__Énoncé de la tâche__
Restituez à l'identique l'intégralité de l'extrait sur la réforme des retraites, sans y apporter la moindre modification.

__Extrait présenté__
------------------------------

5. Sur le long terme, le vieillissement de la population rendra indispensable une réforme structurelle de l'assurance vieillesse
La prochaine réforme des retraites sera inévitablement dominée par le souci d'introduire des mesures à effet rapide. En effet, en termes actuariels, retarder de cinq ans l'entrée en vigueur d'une mesure se traduit in fine par un doublement des efforts à accomplir. Pourtant, au-delà de l'horizon à très court terme de l'année 2008, il conviendrait d'engager une réflexion à plus long terme sur les contours d'une réforme systémique à l'horizon 2012 .
Jusqu'à présent, les différentes réformes des retraites réalisées en France ont privilégié une approche paramétrique, progressive et étalée sur longue période, de la gestion des problèmes de l'assurance vieillesse. Or, la question de la refonte globale de notre système de retraite se posera à nouveau nécessairement tôt ou tard compte tenu du vieillissement de la population.
a) L'amorce d'une approche globale et prospective du coût du vieillissement de la population
Dans un rapport récent 43 ( * ) , la Mecss a souhaité que les pouvoirs publics engagent une analyse prospective, à un horizon de quarante ans, des dépenses, des recettes et des besoins de financement de chacune des branches de la sécurité sociale, mais aussi de la charge prévisible de la politique du handicap et de la prise en charge du coût de la dépendance.

------------------------------

__Lignes de données__
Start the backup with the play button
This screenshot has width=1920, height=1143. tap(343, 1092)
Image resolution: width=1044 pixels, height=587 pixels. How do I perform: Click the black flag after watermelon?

------------------------------

__Réponse correcte__
5. Sur le long terme, le vieillissement de la population rendra indispensable une réforme structurelle de l'assurance vieillesse
La prochaine réforme des retraites sera inévitablement dominée par le souci d'introduire des mesures à effet rapide. En effet, en termes actuariels, retarder de cinq ans l'entrée en vigueur d'une mesure se traduit in fine par un doublement des efforts à accomplir. Pourtant, au-delà de l'horizon à très court terme de l'année 2008, il conviendrait d'engager une réflexion à plus long terme sur les contours d'une réforme systémique à l'horizon 2012 .
Jusqu'à présent, les différentes réformes des retraites réalisées en France ont privilégié une approche paramétrique, progressive et étalée sur longue période, de la gestion des problèmes de l'assurance vieillesse. Or, la question de la refonte globale de notre système de retraite se posera à nouveau nécessairement tôt ou tard compte tenu du vieillissement de la population.
a) L'amorce d'une approche globale et prospective du coût du vieillissement de la population
Dans un rapport récent 43 ( * ) , la Mecss a souhaité que les pouvoirs publics engagent une analyse prospective, à un horizon de quarante ans, des dépenses, des recettes et des besoins de financement de chacune des branches de la sécurité sociale, mais aussi de la charge prévisible de la politique du handicap et de la prise en charge du coût de la dépendance.